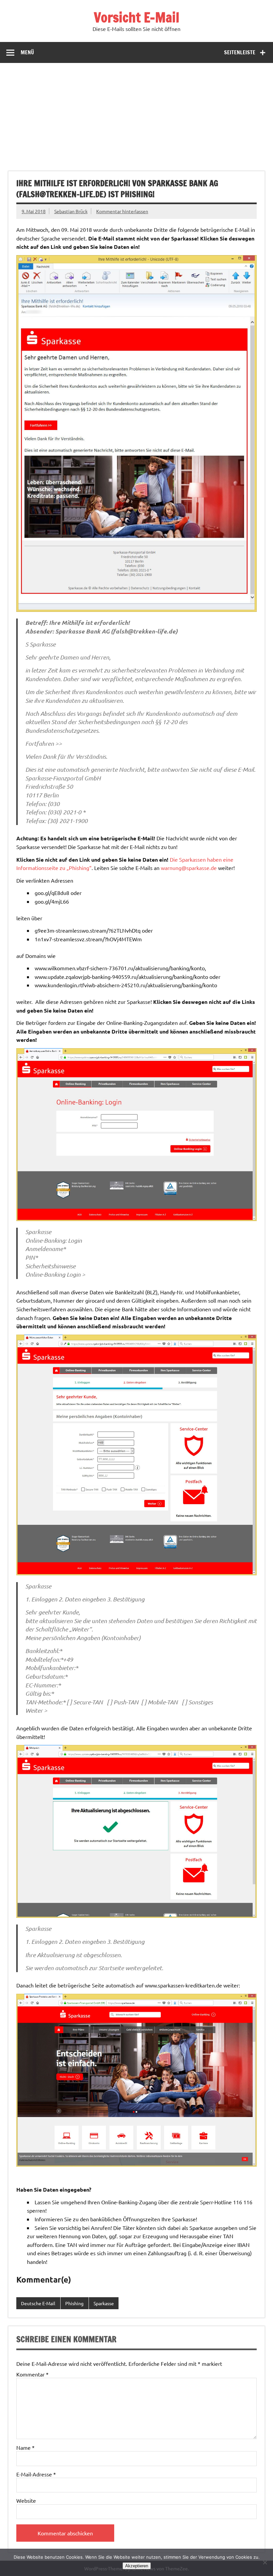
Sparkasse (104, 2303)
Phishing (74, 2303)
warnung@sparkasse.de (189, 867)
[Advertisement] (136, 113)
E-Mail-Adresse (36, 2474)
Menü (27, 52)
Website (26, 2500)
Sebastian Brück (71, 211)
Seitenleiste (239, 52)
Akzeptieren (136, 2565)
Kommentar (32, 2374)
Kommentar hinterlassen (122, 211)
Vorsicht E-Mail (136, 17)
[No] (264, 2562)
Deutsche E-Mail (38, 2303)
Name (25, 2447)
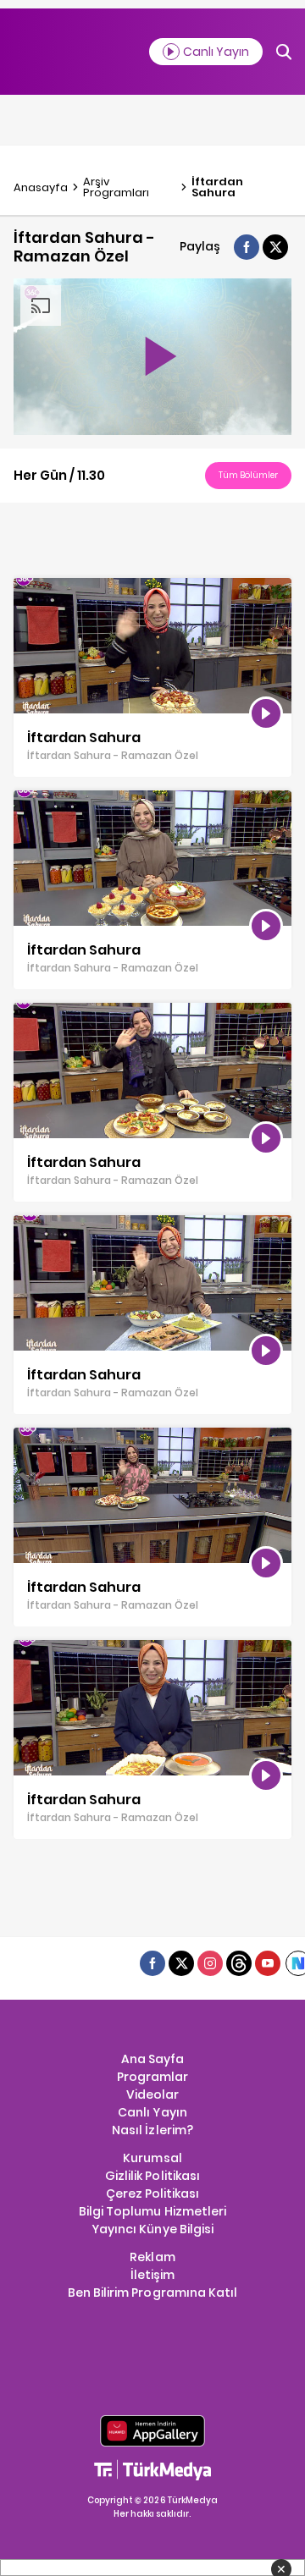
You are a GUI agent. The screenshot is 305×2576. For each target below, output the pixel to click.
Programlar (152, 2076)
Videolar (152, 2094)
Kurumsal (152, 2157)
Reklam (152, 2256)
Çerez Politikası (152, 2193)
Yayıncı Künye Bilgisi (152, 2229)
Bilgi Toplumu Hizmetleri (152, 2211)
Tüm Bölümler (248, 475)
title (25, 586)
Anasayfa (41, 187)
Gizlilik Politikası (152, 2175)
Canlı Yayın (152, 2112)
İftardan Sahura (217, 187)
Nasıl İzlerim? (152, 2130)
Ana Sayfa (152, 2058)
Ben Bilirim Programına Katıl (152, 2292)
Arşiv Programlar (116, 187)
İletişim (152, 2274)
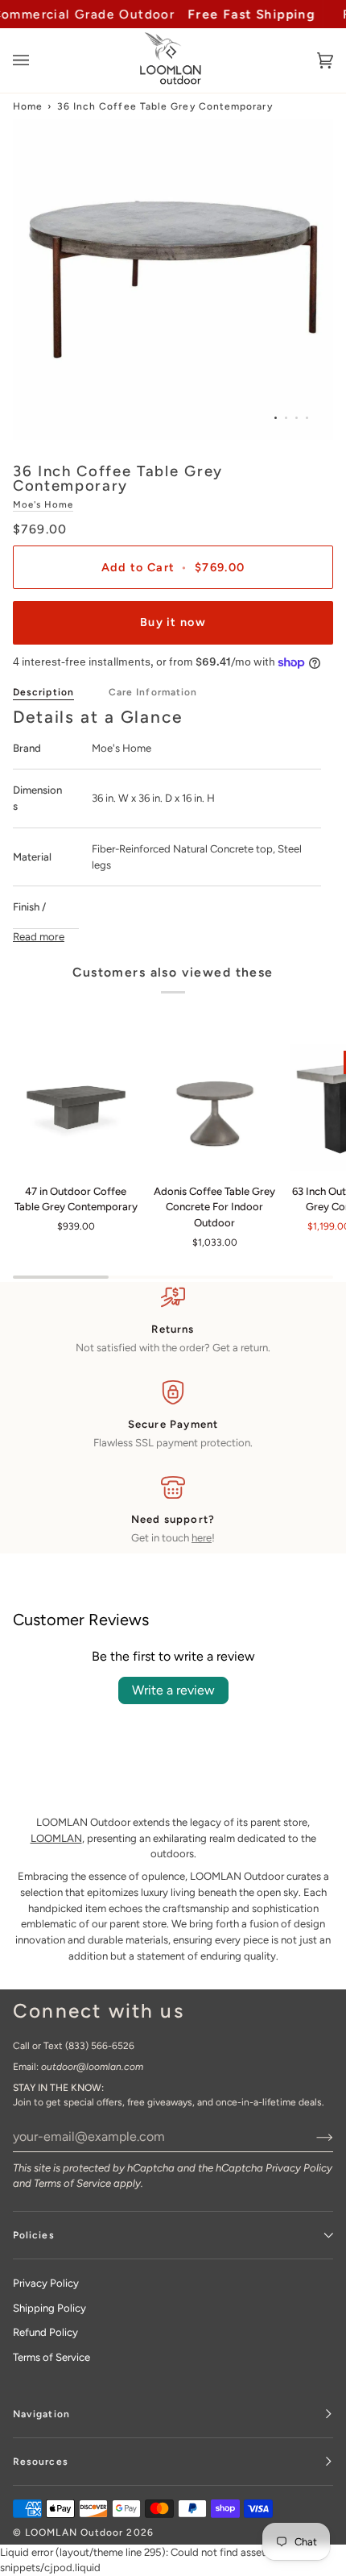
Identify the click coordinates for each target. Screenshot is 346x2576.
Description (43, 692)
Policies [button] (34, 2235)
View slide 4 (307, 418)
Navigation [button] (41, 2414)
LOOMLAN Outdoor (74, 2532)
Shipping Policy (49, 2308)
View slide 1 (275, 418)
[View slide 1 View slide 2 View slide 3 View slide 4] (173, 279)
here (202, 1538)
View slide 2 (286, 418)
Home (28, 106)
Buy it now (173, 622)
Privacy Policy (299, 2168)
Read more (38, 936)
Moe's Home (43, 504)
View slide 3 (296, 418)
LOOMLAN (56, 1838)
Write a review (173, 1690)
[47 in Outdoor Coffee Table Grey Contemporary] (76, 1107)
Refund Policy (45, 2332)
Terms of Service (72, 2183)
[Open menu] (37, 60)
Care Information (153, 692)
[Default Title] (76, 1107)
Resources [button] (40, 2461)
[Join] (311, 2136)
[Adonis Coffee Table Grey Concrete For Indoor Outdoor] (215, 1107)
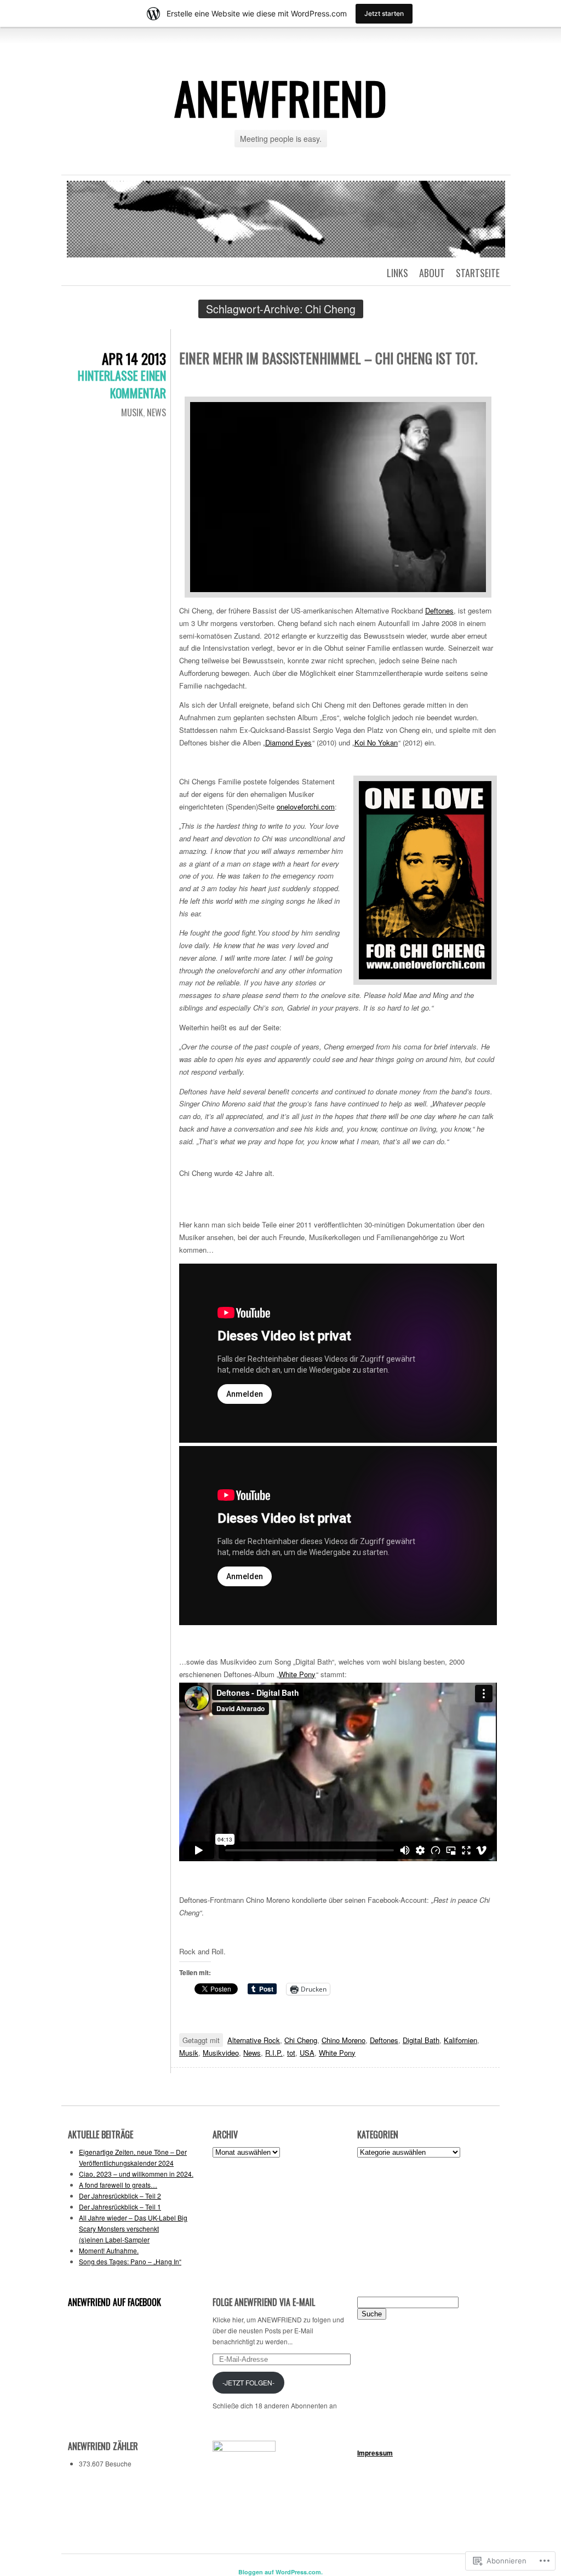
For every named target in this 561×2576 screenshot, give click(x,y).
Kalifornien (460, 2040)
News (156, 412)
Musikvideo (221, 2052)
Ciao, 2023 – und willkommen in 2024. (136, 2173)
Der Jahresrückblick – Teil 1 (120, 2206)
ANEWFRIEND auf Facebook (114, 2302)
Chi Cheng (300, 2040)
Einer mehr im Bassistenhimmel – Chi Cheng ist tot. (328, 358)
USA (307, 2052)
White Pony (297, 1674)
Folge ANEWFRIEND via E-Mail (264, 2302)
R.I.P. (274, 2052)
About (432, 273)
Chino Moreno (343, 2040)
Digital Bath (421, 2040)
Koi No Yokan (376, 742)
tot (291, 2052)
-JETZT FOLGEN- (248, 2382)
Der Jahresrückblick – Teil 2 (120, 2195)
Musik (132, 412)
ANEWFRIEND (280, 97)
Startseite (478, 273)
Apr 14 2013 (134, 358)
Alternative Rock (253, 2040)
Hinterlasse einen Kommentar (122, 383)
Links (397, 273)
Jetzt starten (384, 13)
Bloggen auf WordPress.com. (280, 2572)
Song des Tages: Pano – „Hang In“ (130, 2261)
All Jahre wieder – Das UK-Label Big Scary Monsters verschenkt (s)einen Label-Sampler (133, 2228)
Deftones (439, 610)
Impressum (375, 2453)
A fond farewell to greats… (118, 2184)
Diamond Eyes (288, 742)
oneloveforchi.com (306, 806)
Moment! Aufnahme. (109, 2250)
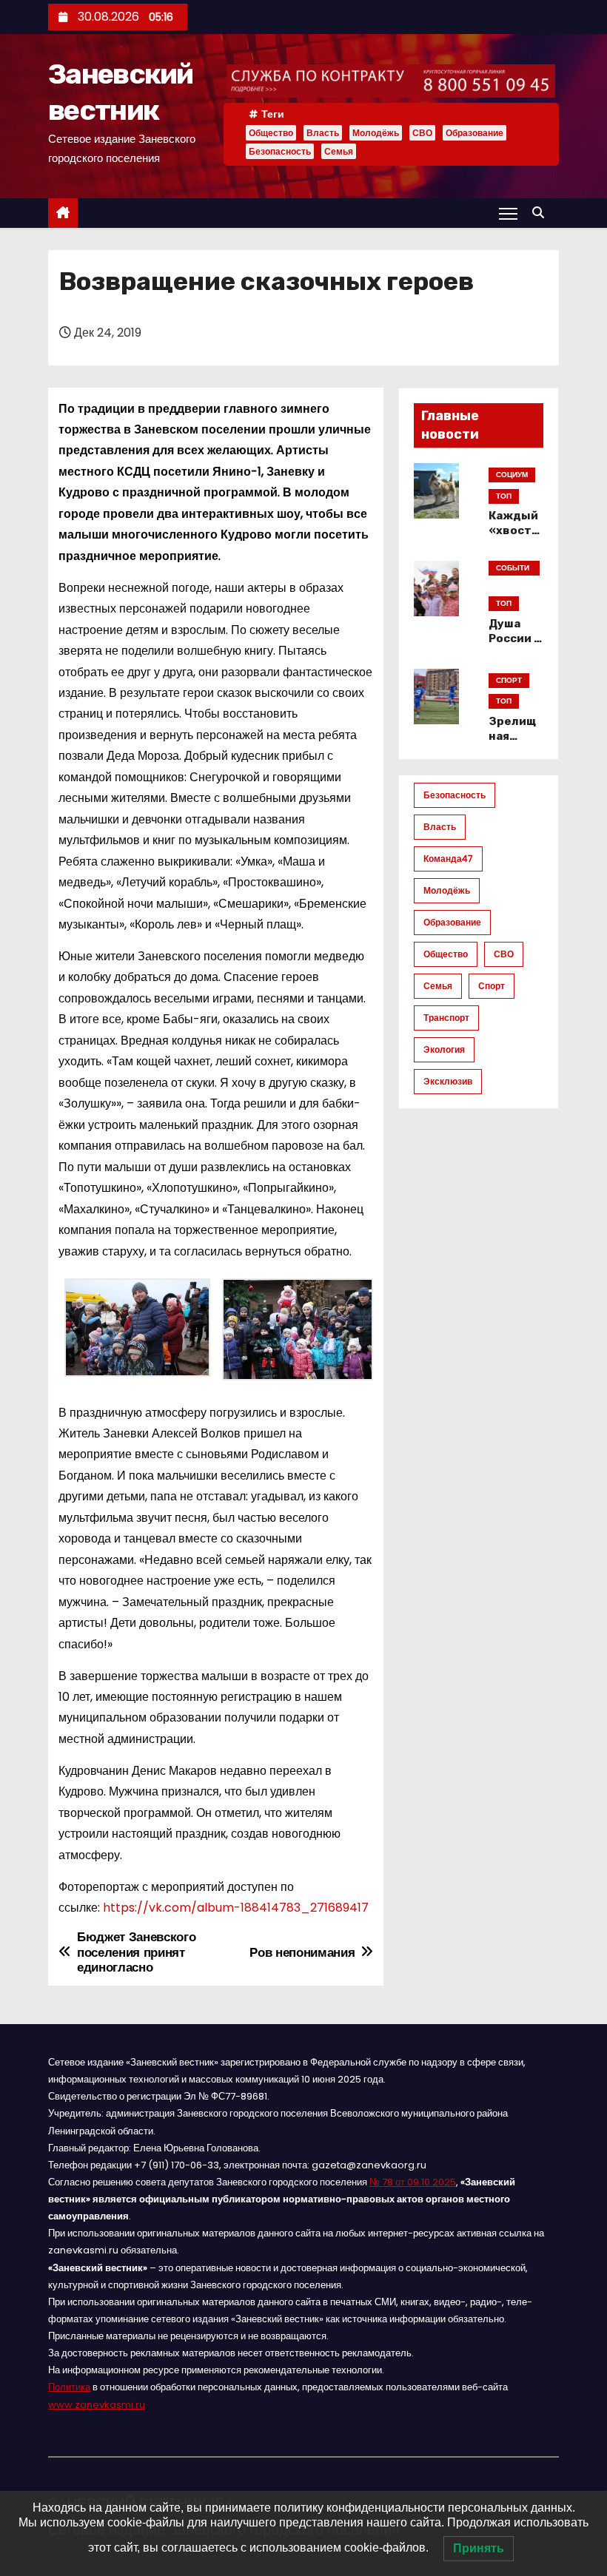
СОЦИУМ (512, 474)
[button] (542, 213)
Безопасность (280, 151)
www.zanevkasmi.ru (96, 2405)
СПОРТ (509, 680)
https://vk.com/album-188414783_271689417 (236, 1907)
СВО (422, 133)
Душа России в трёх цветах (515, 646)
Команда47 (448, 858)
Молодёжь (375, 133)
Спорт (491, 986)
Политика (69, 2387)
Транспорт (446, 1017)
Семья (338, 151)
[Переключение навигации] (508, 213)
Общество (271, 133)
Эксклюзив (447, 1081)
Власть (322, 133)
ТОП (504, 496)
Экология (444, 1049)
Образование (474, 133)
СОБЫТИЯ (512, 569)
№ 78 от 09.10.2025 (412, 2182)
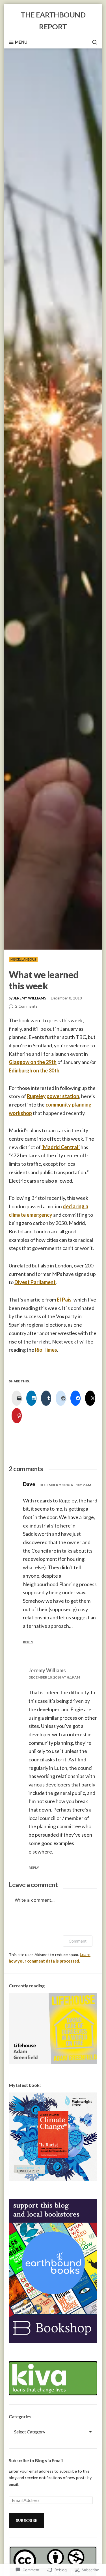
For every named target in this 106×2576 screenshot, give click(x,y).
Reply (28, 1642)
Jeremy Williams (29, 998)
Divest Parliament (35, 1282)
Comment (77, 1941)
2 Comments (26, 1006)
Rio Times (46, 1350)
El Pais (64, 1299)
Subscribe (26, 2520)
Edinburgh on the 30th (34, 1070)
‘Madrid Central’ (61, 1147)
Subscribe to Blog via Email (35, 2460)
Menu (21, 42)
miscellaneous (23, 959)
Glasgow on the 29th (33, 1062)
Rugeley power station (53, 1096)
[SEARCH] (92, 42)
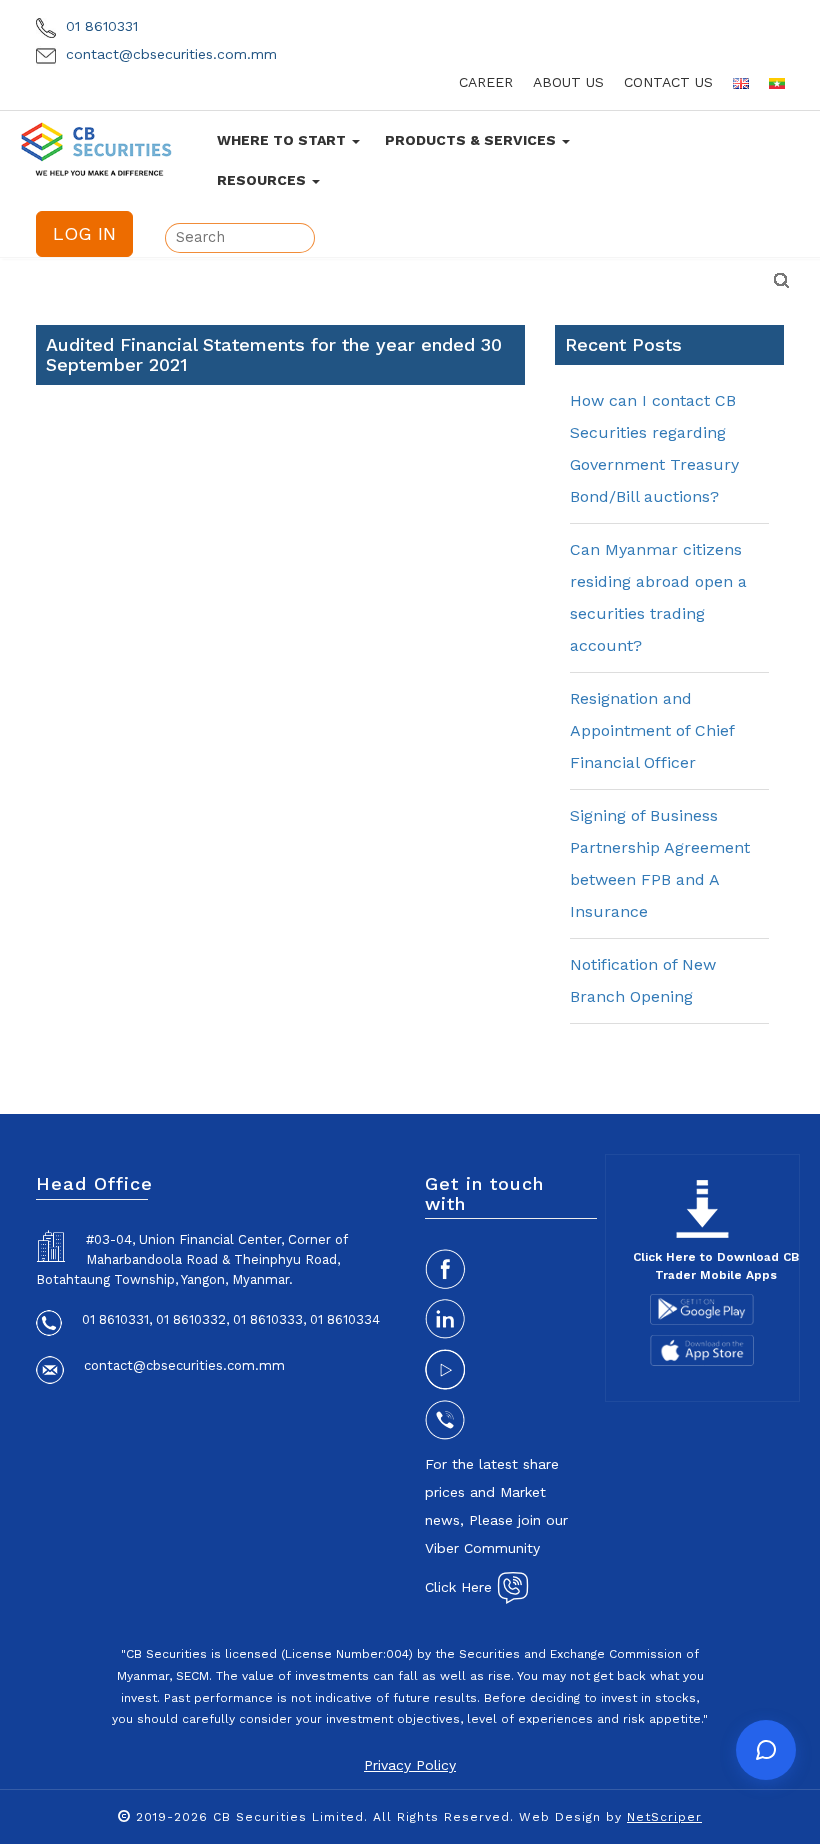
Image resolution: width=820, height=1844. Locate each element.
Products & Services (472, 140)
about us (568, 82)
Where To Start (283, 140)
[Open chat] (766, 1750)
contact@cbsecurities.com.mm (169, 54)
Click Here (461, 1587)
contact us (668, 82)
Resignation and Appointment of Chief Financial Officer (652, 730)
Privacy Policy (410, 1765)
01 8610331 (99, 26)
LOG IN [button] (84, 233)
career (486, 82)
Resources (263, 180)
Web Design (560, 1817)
☆ ☆ ☆ ☆
HOW TO COMPLETE THIS TASK | Repeat exactly the lines of the listing above, from the one with "Write a review (173, 1690)" down to the one with "[Adonis Coffee Table"; both of those lines belong in the range.

SOLUTION TO THE EXERCISE |
Write a review (173, 1690)
[47 in Outdoor Coffee Table Grey Contemporary] (76, 1107)
Refund Policy (45, 2332)
Terms of Service (72, 2183)
[Open menu] (37, 60)
Care Information (153, 692)
[Default Title] (76, 1107)
Resources [button] (40, 2461)
[Join] (311, 2136)
[Adonis Coffee Table Grey Concrete For Indoor Outdoor] (215, 1107)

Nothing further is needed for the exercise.